But a little girl with feet set wide apart and hands-on her hips were the picture of a moppet refusing to go to bed, not gender diversity in the workplace.

Fearless Girl was moved to the New York Stock Exchange after the Charging Bull sculptor, Arturo Di Modica, complained that the angry-looking imp was installed under cover of night and didn’t’ have permission to be on the street with his sculpture.

NY mayor at the time, Bill Di Blasio, sympathetic to Fearless Girl’s message, arranged for the relocation.

Given that the Fearless Girl message was a rallying cry for gender diversity on Wall Street, a tyke doing the rallying was silly. Underscoring the silliness, a sign that went with the sculpture said, “SHE makes a difference.” Who, the kid? Come on!

I’ll get back to the gorilla statue in a moment. There’s something else to be said about facing off Fearless Girl with Charging Bull that relates to the gorilla statue doing that now.
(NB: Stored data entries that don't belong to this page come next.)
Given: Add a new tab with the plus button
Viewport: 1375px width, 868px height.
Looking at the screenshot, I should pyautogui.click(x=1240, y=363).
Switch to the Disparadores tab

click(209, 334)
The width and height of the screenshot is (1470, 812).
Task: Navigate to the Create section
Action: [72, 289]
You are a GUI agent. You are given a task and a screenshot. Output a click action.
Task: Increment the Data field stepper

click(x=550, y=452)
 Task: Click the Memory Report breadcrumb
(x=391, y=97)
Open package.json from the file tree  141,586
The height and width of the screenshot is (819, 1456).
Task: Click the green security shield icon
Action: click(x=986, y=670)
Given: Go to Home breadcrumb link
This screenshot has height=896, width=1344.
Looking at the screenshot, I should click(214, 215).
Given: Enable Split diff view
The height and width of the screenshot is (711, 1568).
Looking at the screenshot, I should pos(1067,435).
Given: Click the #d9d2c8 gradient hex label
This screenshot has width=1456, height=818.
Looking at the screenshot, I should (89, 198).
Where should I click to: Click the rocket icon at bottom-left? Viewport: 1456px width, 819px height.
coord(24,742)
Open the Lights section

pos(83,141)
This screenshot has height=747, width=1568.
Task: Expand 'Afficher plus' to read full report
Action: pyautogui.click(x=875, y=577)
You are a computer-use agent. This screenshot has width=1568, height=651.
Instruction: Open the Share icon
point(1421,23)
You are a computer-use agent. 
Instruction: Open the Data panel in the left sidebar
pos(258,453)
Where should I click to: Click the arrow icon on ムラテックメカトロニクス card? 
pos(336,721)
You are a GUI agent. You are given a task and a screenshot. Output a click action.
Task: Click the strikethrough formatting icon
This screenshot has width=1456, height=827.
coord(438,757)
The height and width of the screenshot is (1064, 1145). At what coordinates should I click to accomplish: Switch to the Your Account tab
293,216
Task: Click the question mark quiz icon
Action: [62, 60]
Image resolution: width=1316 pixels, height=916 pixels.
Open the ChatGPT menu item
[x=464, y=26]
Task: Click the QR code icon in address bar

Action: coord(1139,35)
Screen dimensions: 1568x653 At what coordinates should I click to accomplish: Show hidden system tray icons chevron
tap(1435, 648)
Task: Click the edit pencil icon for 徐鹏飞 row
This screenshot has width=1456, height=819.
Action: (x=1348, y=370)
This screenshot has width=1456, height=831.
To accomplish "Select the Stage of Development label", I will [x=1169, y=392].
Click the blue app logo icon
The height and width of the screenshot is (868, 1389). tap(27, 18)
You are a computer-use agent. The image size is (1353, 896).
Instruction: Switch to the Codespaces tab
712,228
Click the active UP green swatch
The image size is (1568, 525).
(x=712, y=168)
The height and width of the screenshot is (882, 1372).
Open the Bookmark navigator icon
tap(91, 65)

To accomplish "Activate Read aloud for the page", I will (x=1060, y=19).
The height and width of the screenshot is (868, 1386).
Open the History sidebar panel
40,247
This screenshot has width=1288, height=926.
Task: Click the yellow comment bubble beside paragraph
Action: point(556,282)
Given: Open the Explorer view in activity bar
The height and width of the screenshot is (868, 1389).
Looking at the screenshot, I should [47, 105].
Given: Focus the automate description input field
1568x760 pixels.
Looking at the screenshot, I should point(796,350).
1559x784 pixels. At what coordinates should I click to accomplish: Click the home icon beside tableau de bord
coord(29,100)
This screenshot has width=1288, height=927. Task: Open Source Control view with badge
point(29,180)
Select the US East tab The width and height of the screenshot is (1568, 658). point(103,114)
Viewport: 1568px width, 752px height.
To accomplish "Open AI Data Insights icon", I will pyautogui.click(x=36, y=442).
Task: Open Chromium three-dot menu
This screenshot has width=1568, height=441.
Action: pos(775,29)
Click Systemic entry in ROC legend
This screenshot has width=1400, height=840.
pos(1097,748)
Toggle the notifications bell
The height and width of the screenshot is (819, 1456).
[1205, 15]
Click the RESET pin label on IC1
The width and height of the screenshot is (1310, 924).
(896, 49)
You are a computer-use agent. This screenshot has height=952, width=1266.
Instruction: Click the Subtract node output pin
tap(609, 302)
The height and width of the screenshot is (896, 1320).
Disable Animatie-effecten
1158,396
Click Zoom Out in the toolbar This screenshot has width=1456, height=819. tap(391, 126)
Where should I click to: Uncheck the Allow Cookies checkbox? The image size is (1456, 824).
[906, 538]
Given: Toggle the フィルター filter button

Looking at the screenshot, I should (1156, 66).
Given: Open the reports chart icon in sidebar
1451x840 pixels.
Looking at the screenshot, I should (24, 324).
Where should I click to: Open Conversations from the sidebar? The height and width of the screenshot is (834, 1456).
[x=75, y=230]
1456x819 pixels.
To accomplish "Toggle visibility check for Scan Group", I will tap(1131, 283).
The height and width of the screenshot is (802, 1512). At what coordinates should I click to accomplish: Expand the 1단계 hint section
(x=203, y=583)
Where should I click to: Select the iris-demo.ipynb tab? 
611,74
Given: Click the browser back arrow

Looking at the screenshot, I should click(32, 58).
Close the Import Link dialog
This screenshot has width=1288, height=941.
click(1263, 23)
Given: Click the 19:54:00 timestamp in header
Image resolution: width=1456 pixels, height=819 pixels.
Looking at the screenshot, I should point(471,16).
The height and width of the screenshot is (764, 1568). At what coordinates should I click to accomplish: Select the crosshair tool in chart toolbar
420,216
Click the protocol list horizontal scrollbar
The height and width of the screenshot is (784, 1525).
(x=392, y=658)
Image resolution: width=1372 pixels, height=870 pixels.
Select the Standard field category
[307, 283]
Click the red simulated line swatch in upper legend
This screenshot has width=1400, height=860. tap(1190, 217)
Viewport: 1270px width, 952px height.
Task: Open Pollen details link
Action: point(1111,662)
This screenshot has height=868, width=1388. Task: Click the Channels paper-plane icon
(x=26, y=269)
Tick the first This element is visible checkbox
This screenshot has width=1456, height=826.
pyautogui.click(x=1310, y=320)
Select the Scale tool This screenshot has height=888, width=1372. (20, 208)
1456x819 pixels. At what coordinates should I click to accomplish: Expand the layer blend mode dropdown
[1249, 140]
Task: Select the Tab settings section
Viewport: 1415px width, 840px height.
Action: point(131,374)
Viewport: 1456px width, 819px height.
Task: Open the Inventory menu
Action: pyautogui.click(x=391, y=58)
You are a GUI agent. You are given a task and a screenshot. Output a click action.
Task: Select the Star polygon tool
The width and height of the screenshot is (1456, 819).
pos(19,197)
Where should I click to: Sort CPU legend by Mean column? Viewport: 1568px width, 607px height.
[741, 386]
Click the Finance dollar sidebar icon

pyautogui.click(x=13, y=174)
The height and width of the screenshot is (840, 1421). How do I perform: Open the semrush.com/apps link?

I’m thinking of the sculpture Lygia and the Bull by Giuseppe Moretti, which depicts a nude female on her back and ropes to a steer. The sculpture was intended for Philadelphia, but circus magnate John Ringling bought it to front his museum in Florida.

Gorilla warfare

Like Lygia and the Bull, Charging Bull is an image of hostility and an unfortunate one for Wall Street. Similarly, the gorilla statue appears hostile. As it turns out, the hostility goes past appearance.

The gorilla sculpture is based on an actual animal called Harambe that lived at a Cincinnati zoo and attacked a child who entered his space in 2016. Shot to death, Harambe is a terrible symbol for a world in need of coming together.